What is the weak spot of a rapist? Can a woman long for the man who assaulted her? How are we restrained by our laws and morals from acting out our deepest desires? Exploring the age old story of the rape of Lucretia, the Catalan writer, director and performance artist Angélica Liddell ventures into the inexplicable and hazardous realm of our passions, with You are my destiny (Lo stupro di Lucrezia).
Liddell bases her performance on the classical story of Lucretia, as recorded by Livy and Ovid. After Lucretia, the wife of the Etruscan general Collatinus, has been raped by Tarquinius, the king's son, she commits suicide to save her honour. Her action provokes her family to start a revolt that overthrows the monarchy and leads to the establishment of the Roman Republic.
Through the ages, many artists have been inspired by this myth, ranging from Shakespeare to the painters Titian and Rembrandt as well as the composers Handel and Britten. Now, the controversial Angélica Liddell follows in their footsteps. However, she does not focus on the political struggle (the toppling of the despotic royal family), as the Romans did, nor does she deal with Lucretia's suicide as an act of matrimonial fidelity, as in Shakespeare's sonnet The Rape of Lucrece.
Nor is she interested in the position of the woman as the underlying party, victim of the uncontrolled lusts of man, as many modern interpretations do.

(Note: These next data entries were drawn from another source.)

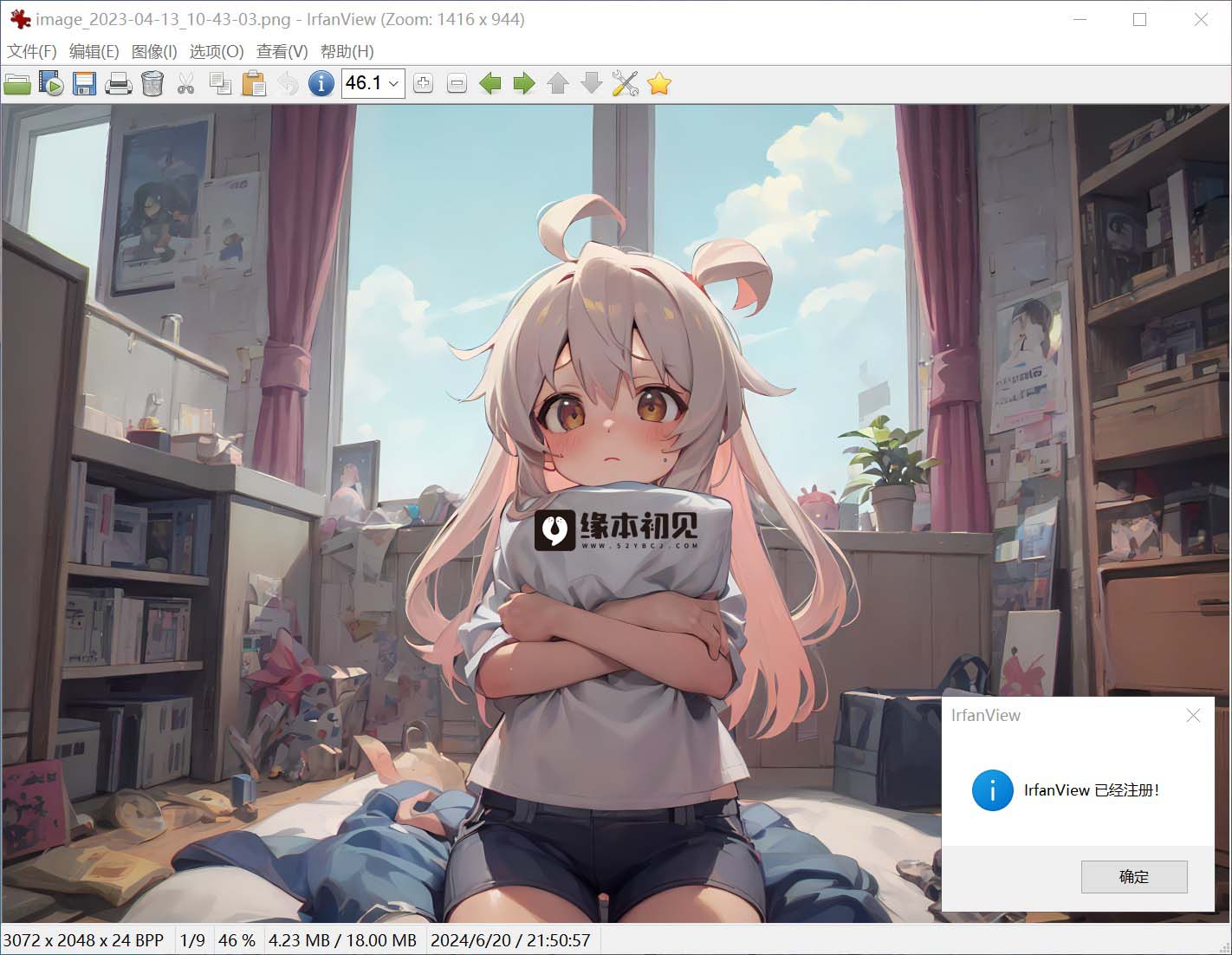Screen dimensions: 1232x955
Task: Open the 图像(I) menu
Action: point(154,51)
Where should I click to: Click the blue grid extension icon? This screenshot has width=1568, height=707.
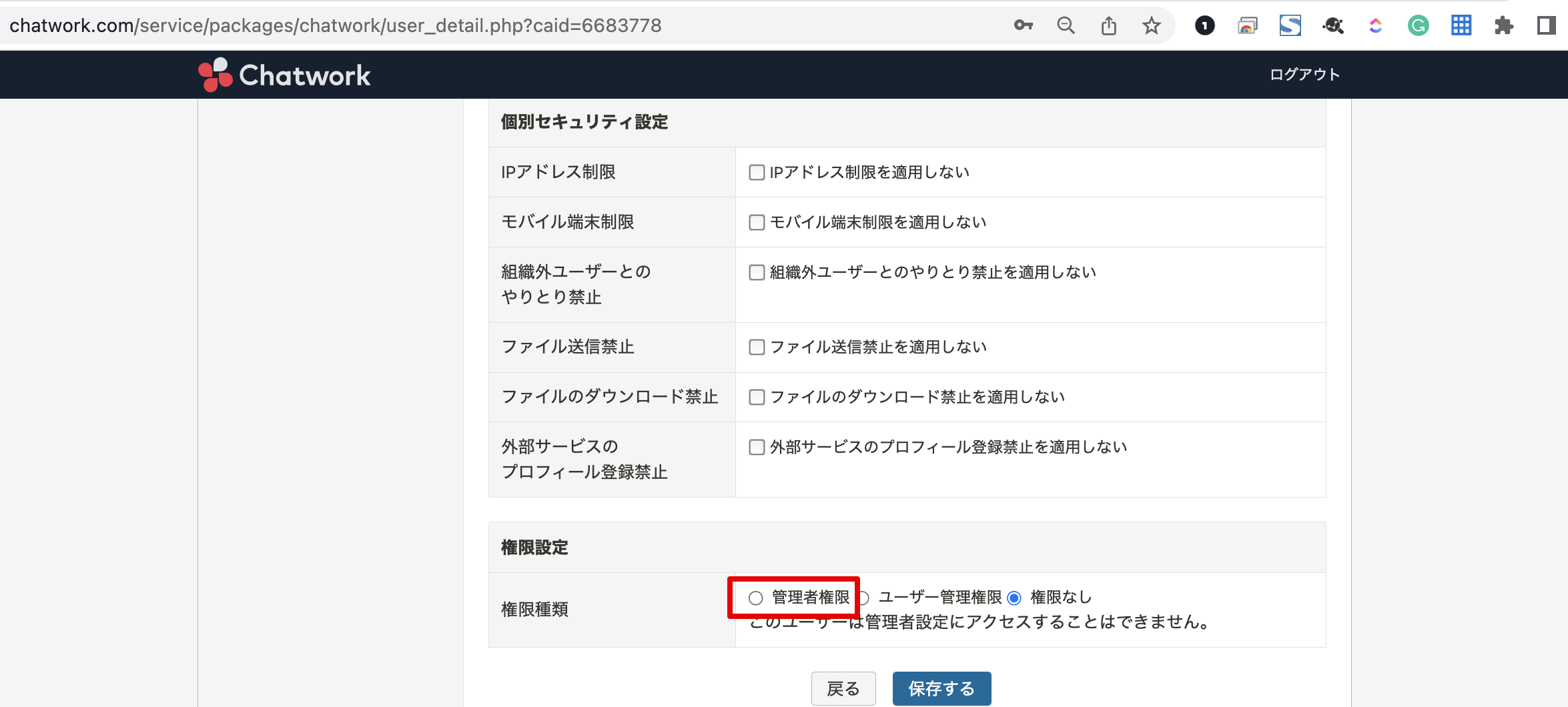click(x=1461, y=26)
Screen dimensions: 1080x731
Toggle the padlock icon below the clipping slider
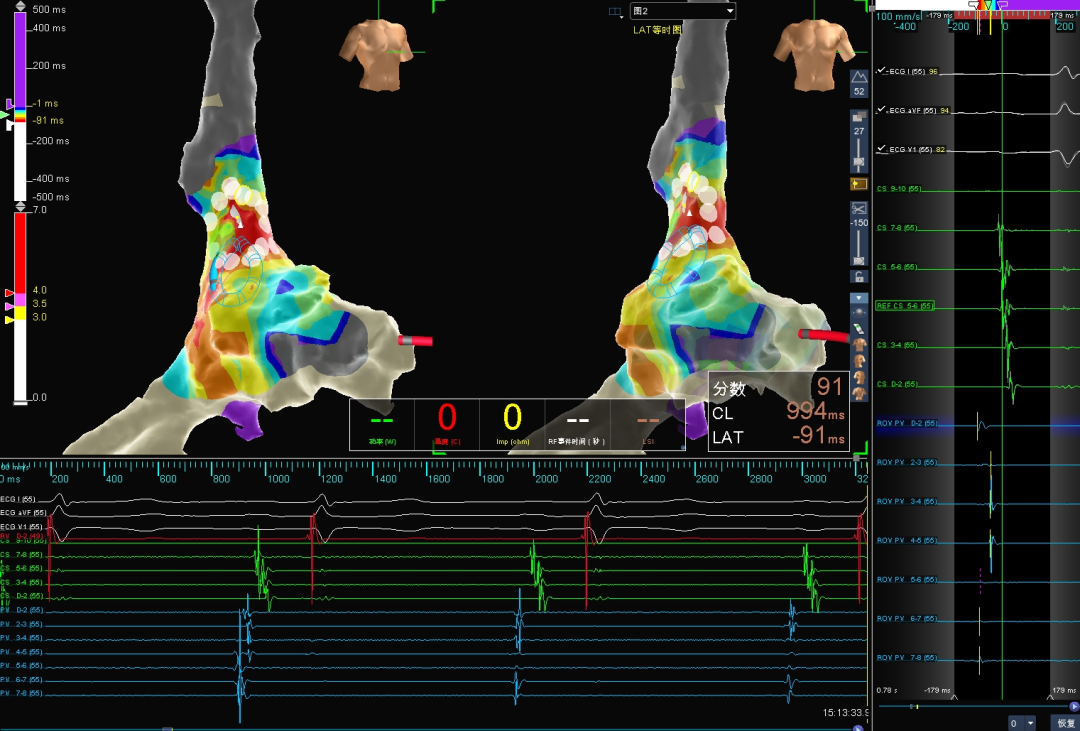click(x=859, y=276)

Liddell intentionally chooses to interpret the story from the perspective of the irrepressible desire of Tarquinius to rape Lucretia, another man's wife, whilst Lucretia, stuck in her marriage and restrained by society's demands of how to behave, suffers from an incapacity to enjoy her sexual appetite as well. In Liddell's version, the sacrifice she brings, her suicide, does not replace love, but rather is the expression of it. She does not look for meaning in terms of a moral or social order, but approaches the story from the perspective of the human passions underlying these sexual excesses. According to her, the convulsions of the soul have nothing to do with what's just or unjust; weakness is what defines human nature and our carnal desires and need for love will find their way irrespective of any laws or morals.
In You are my destiny, the rapist Tarquinius and suicide Lucretia meet each other again in hell and enter into a love relationship. It's their rebellion against the vacuous and superficial demands of virtue and political correctness which control life on earth and which made it impossible for them to pursue their desires.

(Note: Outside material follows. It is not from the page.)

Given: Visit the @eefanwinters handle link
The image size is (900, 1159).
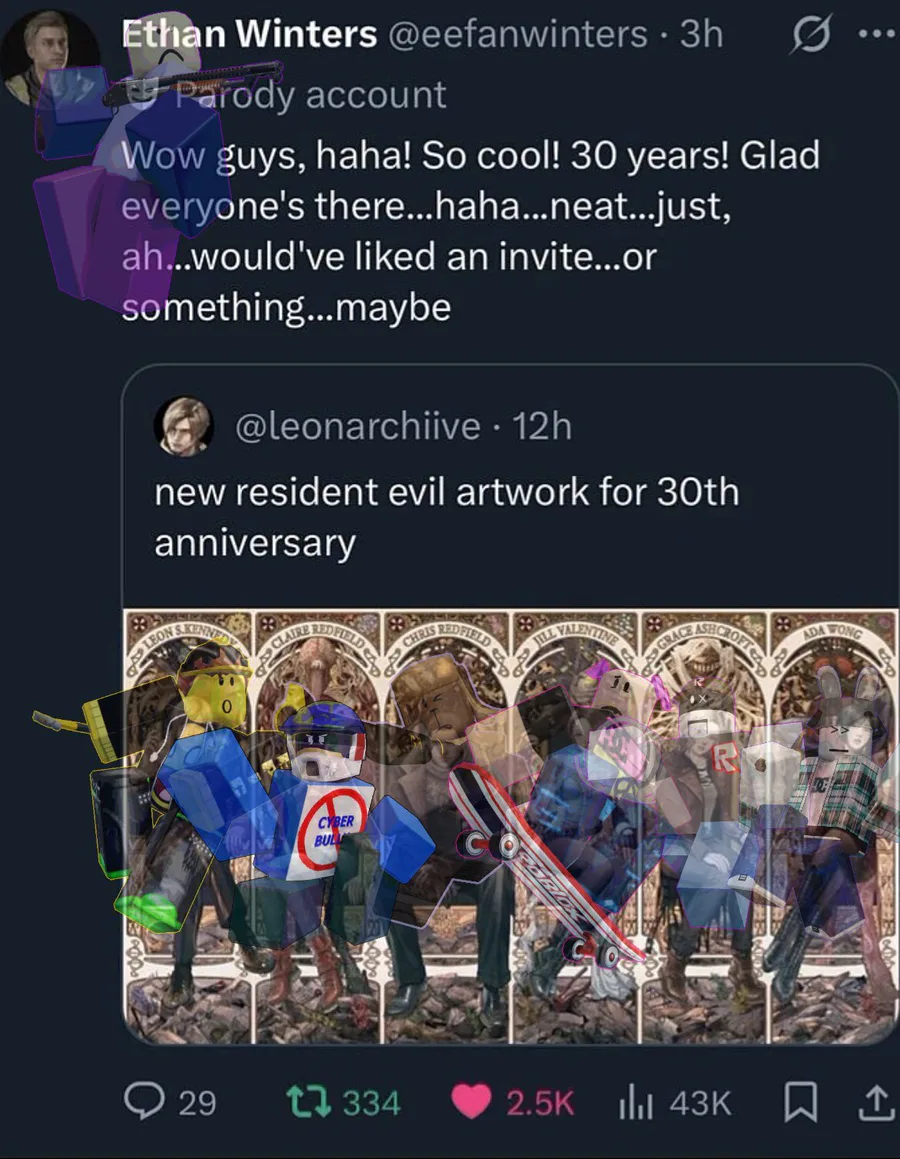Looking at the screenshot, I should (517, 34).
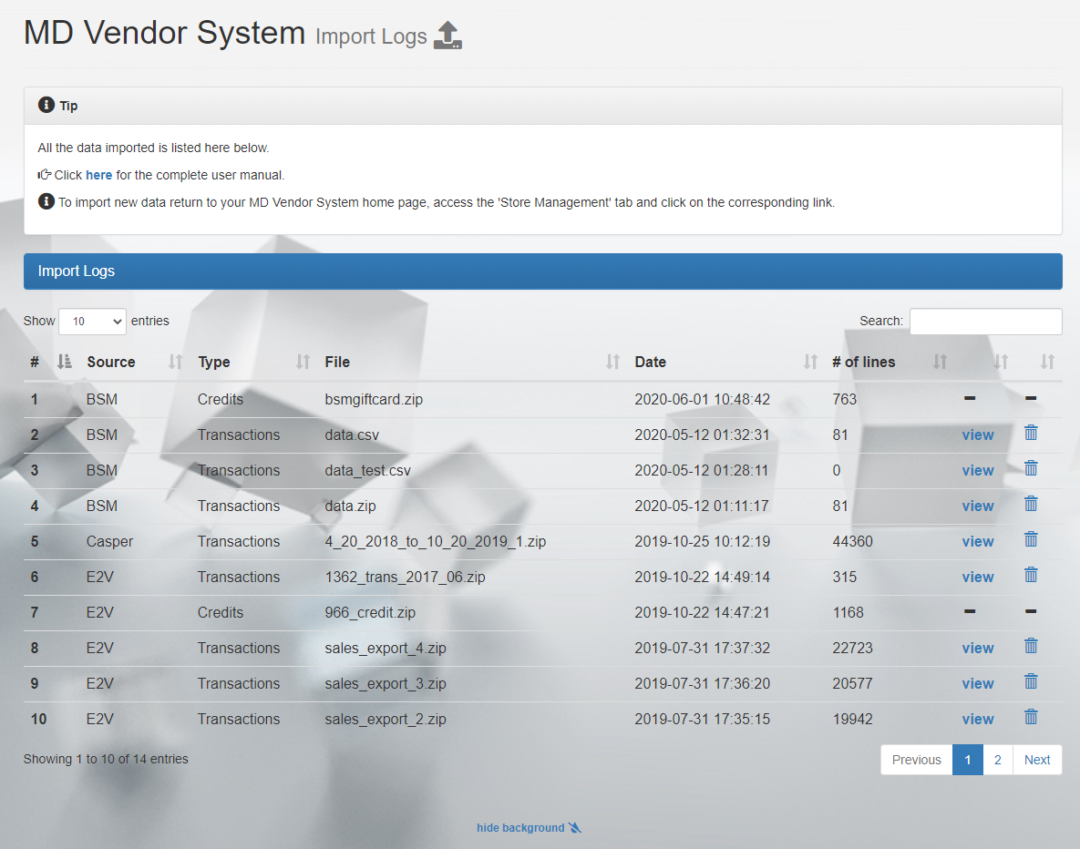
Task: Click the sort arrows on the Type column header
Action: (299, 361)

The play is performed by twelve young men (7 Italian actors, 4 Spanish actors and one from The Netherlands), a Ukranian singing trio, Liddell's close collaborator the actress Lola Jiménez and Liddell herself, as well as 10 children. Having met the Italian and Spanish actors at a Shakespeare workshop which Liddell gave at the Venice Biennial in 2013, she wanted to take them into her company straight away. During that same stay in Venice, she encountered the Ukranian trio, singing at the foot of Rialto Bridge. In the performance, their ritual Ukranian songs, which are normally performed at weddings or funerals, reinforce the torments which Tarquinius and Lucretia must endure. In the performance we also hear Handel’s Cantata la Lucrezia, countered by Paul Anka’s You are my destiny. Venice, where the seed for the performance was sown, plays an important role in the production, represented, amongst others, by a golden stage version of the Doge's Palace. Ecclesiastical miniatures from the fourteenth and fifteenth centuries symbolise the human search for the holy.

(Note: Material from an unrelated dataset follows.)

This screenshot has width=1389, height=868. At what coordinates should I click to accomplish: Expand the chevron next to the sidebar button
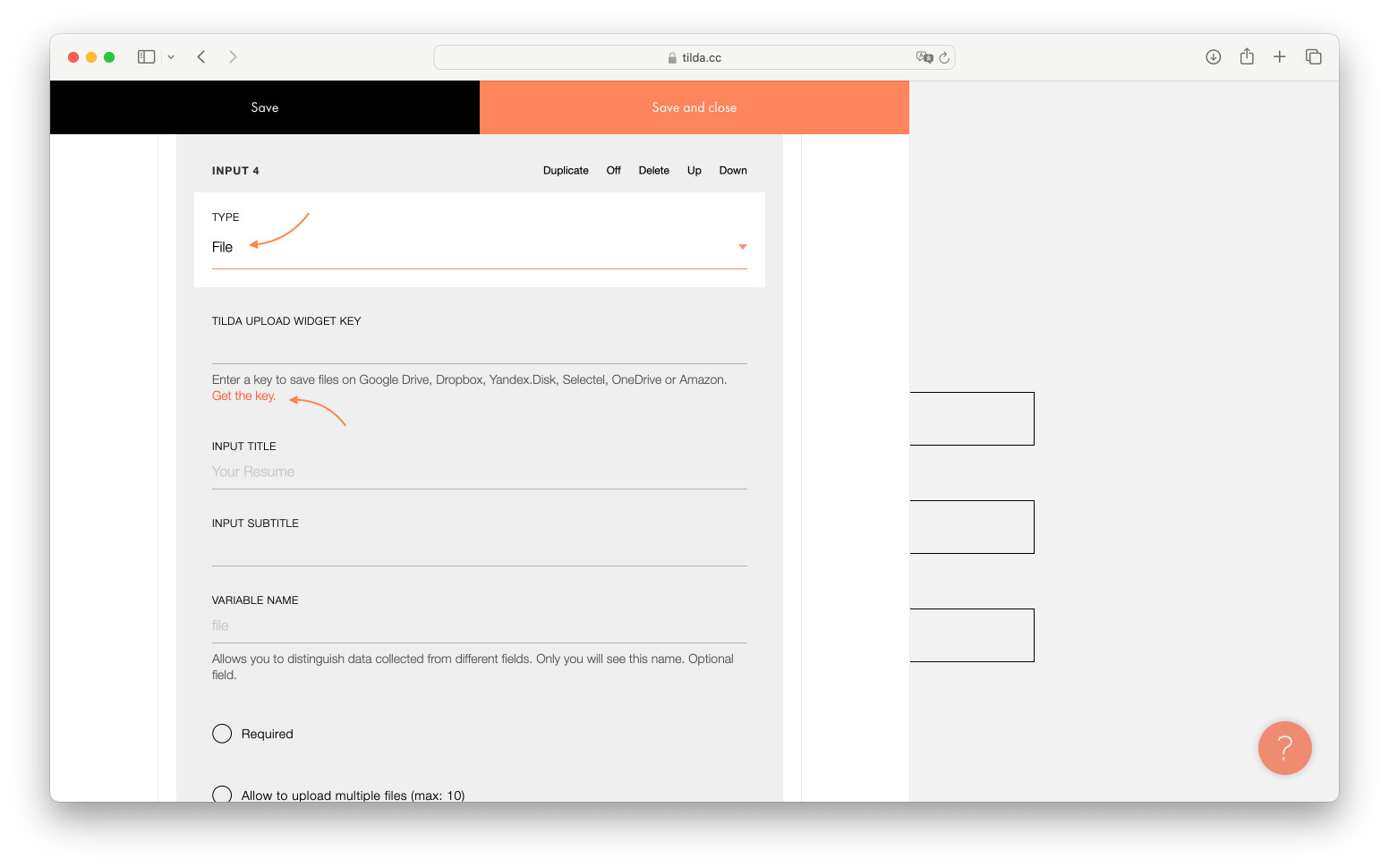[x=171, y=56]
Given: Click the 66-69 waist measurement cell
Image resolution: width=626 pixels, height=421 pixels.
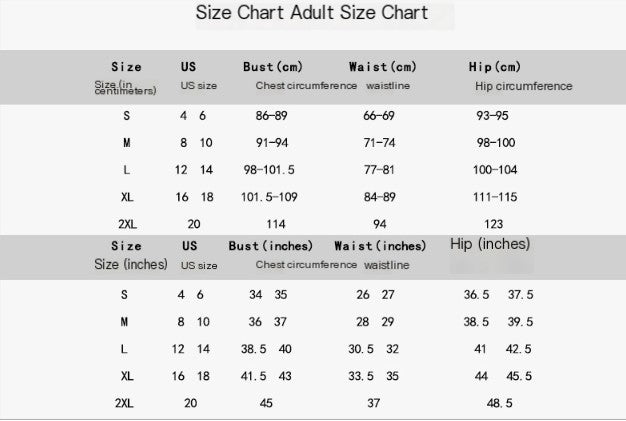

As with all Liddell's works, You are my destiny explodes with excitement, expressing her immense commitment. Written in a brutally poetic language, her pieces identify what's wrong with our society, which requires us to cover up our illicit passions and politically incorrect animosities. In Liddell's world we experience quite the opposite: her stage is a place for artists to freely release their demons and discuss everything in the open, more so than anywhere else.